Early life and family

Born in Fukuoka, Japan, to a military family, Finnegan spent most of his childhood moving across the globe. Finnegan's father, Col. John B. Finnegan, U.S. Army (Ret.), served in the Army for 32 years. Finnegan graduated from the Cardinal Gibbons School in Baltimore, Maryland, in 1967. Following high school, he attended the U.S. Military Academy in West Point, New York. While a cadet, Finnegan served as the chairman of the Honor Committee and manager of the Army Black Knights football team his senior year. Finnegan graduated from West Point in 1971 and commissioned as an officer in the U.S. Army.

Army career

General Finnegan had a distinguished Army career, serving as an infantry, intelligence, and Judge Advocate General's Corps officer for over 39 years. Following graduation, Finnegan was selected to attend the John F. Kennedy School of Government at Harvard University where he earned a Master of Public Administration, graduating in 1973. After Harvard, Finnegan attended the infantry officer's basic course and graduated from Airborne School.

Finnegan's first assignment was 3rd Battalion Adjutant, 39th Infantry, 9th Infantry Division at Fort Lewis near Tacoma, Washington, from 1973 to 1974. Following Fort Lewis, he served as Headquarters Company Commander, U.S. Army Security Agency, Material Support Command at Vint Hill Farms Station in Virginia from 1975 to 1976. During this time, he was selected for the Army JAG Funded Legal Education Program, and was accepted to the University of Virginia School of Law in 1976. While a law student at UVA, Finnegan served as an editor of the Virginia Law Review and was selected to join the Order of the Coif. Finnegan graduated with a Juris Doctor in 1979.

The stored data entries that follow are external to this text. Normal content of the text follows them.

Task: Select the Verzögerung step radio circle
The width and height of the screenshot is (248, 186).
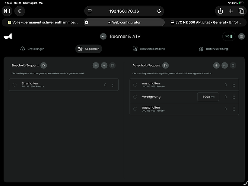Action: (135, 97)
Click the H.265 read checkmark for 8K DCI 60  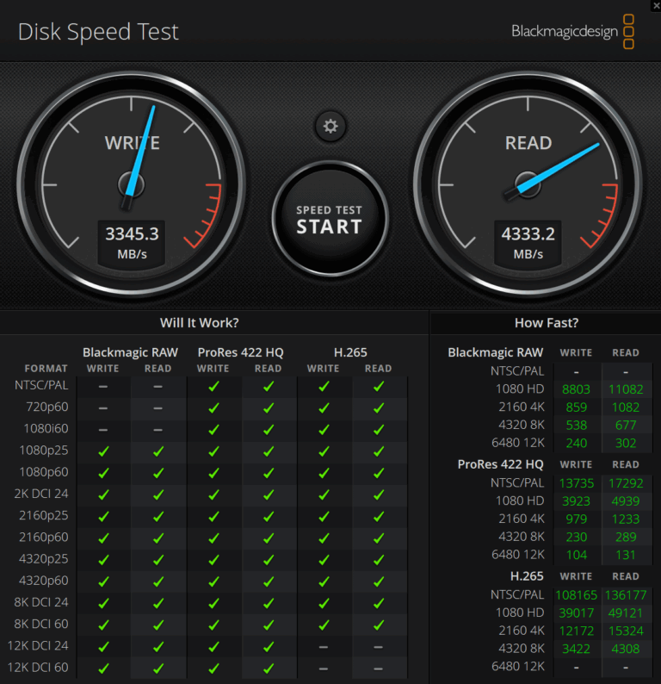[x=379, y=625]
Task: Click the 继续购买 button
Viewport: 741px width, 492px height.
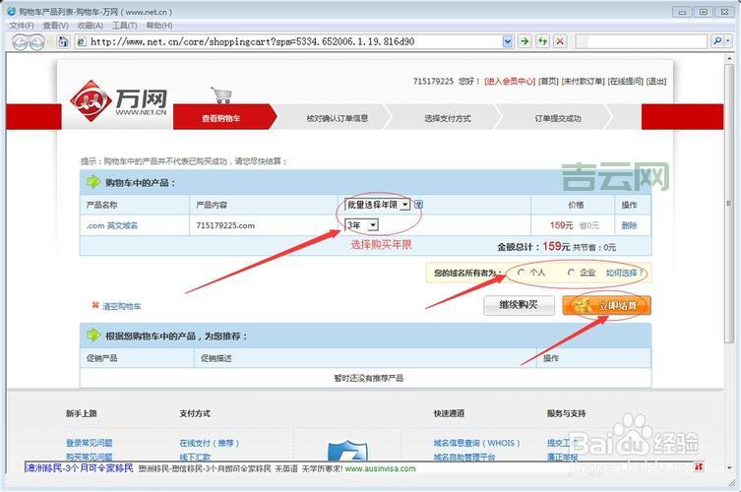Action: 519,305
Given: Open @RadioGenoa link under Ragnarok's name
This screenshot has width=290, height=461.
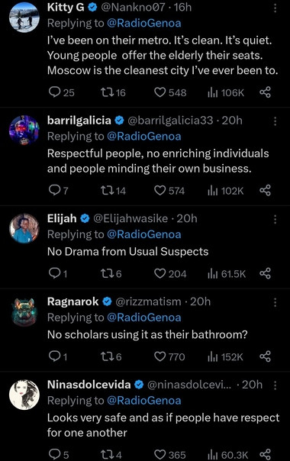Looking at the screenshot, I should click(143, 318).
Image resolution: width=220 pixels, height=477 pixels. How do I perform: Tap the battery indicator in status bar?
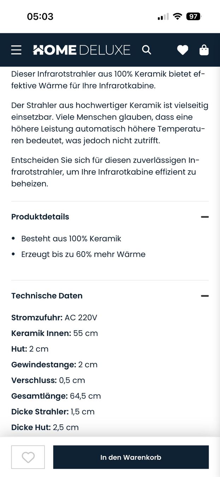(x=194, y=16)
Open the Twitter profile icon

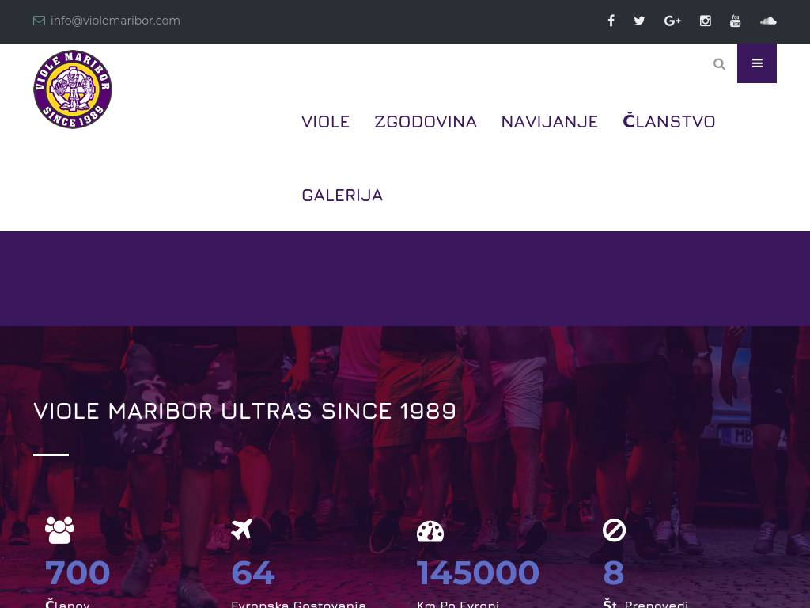639,21
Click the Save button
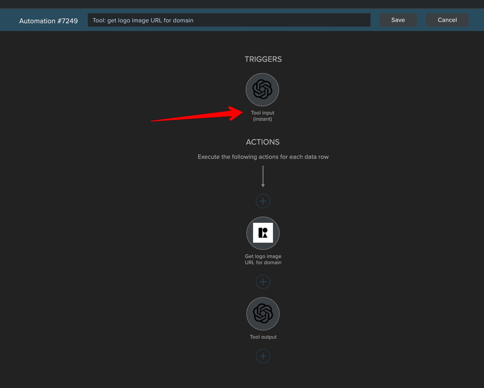Image resolution: width=484 pixels, height=388 pixels. click(398, 20)
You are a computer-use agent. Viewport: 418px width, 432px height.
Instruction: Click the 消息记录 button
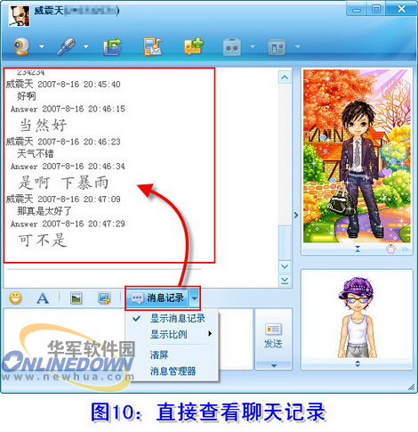tap(158, 298)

Following law school, Finnegan served his initial JAG tour with the 8th Infantry Division in Bad Kreuznach, Germany, serving as trial counsel, Chief of Administrative Law, and Chief of Military justice between 1979 and 1982. In 1983, Finnegan was assigned to The Judge Advocate General's Legal Center and School in Charlottesville, Virginia, serving as a criminal law instructor and the Deputy Director of the Academic Department. In 1988, Finnegan served as the Chief of Administrative and Civil Law for XVIII Airborne Corps at Fort Bragg in North Carolina. During this assignment, Finnegan deployed in support of Operations Desert Shield and Desert Storm, serving as a staff judge advocate. In 1991, Finnegan served as a legal advisor to Commander and staff of Joint Special Operations Command at Fort Bragg. In 1994, he served as a Staff Judge Advocate and legal advisor to the Commander, United States Special Operations Command (SOCOM) at MacDill AFB near Tampa, Florida. In 1996, Finnegan served as the principal legal advisor to the Supreme Allied Commander Europe, United States European Command in Stuttgart, Germany.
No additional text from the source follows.